Problem to solve: Can you rescale the stretch of records from the line containing "980x591 pixels. At" through the end of the records by writing those lines out again, requests included, with every coordinate in the answers multiplied by 0.7 and rounded to a whole number, halves up? Leave the pictures out of your answer.

(Entries taken from a collection)
>> Begin
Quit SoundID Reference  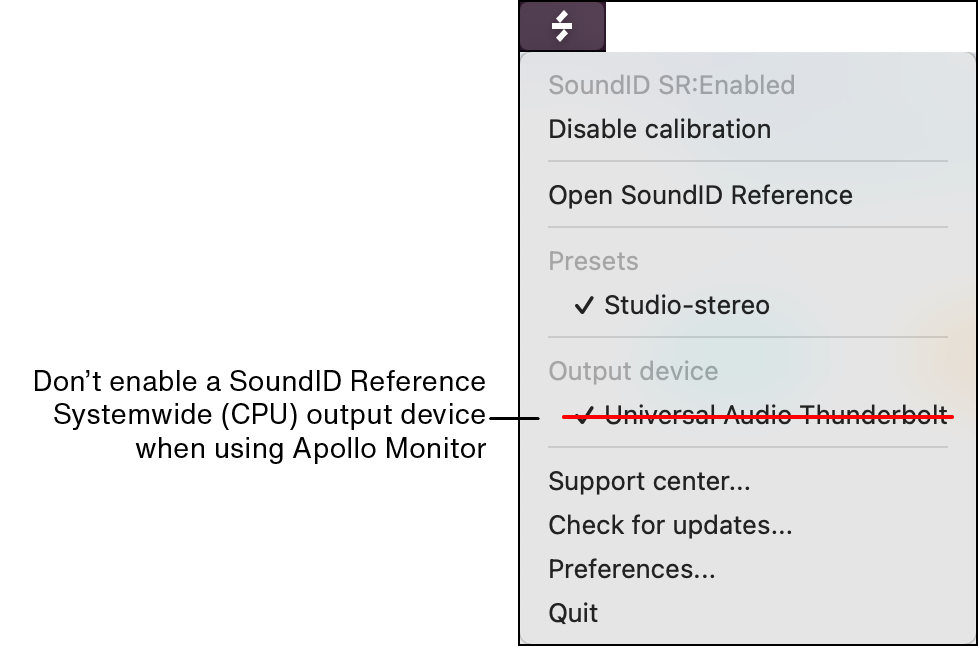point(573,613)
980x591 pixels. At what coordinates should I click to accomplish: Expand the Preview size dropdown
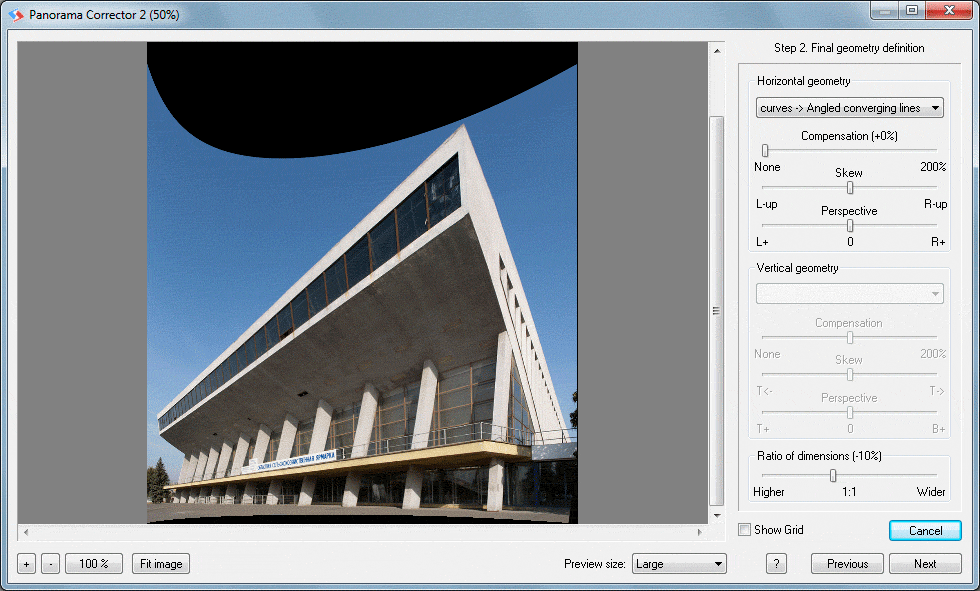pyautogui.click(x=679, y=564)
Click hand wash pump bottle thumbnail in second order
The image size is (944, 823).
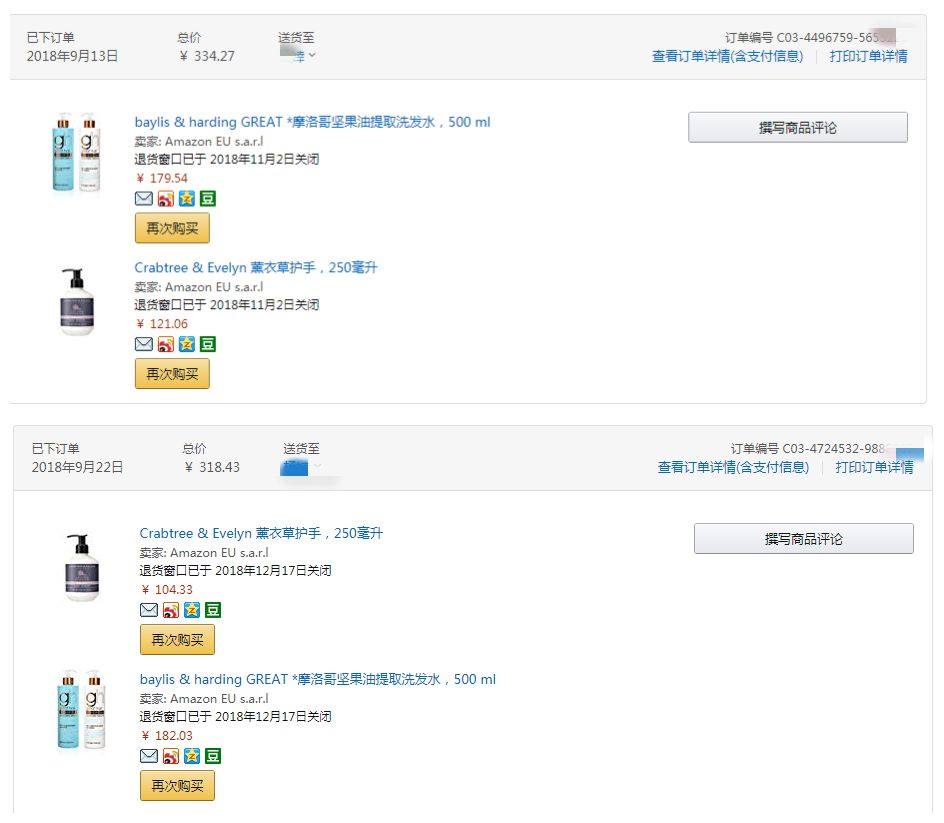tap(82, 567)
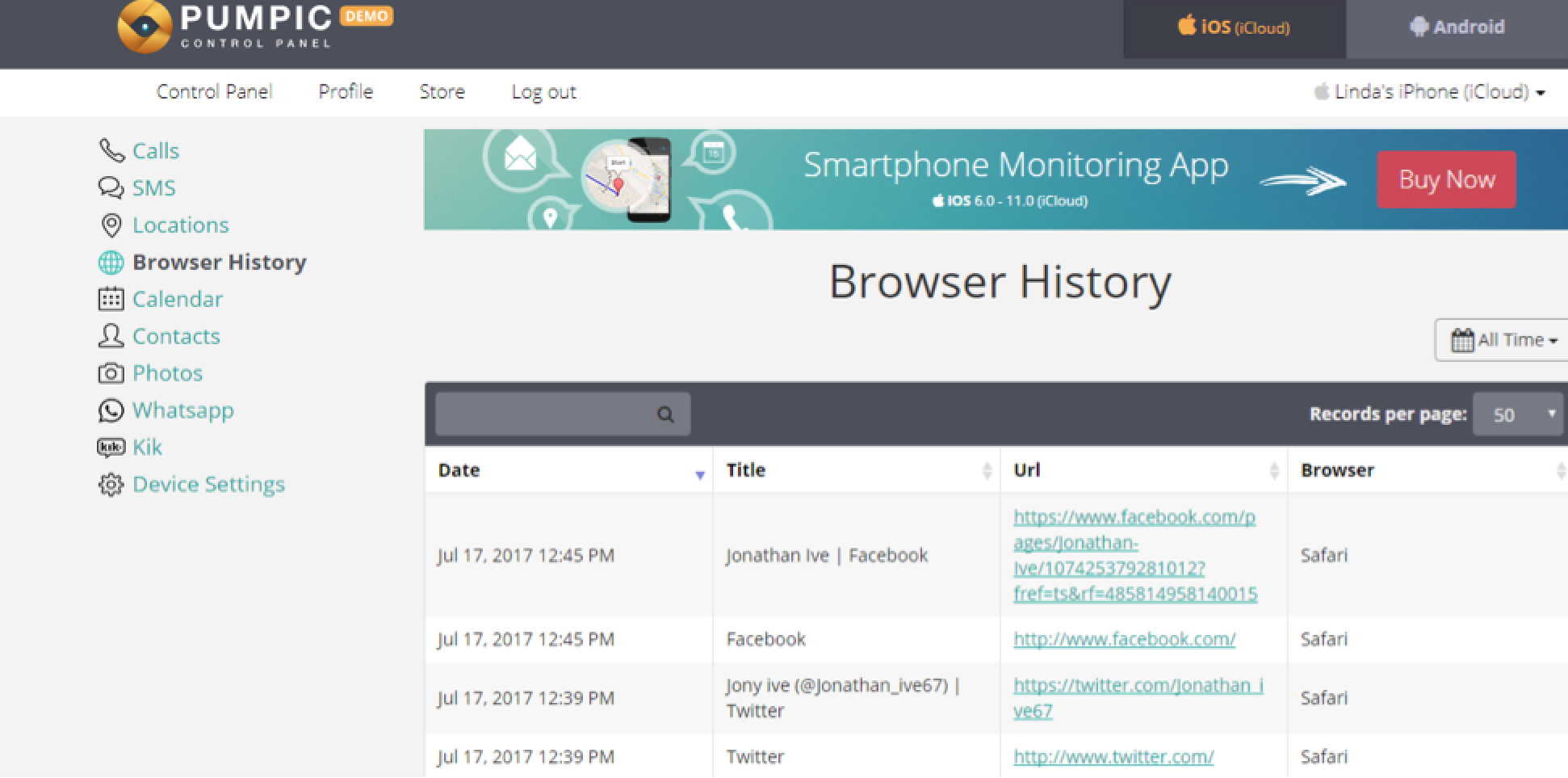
>> End
Reply:
980x591 pixels. At what coordinates should I click to accomplish: Expand the Preview size dropdown
pyautogui.click(x=475, y=395)
Click hand wash pump bottle thumbnail in second order
The image size is (944, 823).
tap(57, 397)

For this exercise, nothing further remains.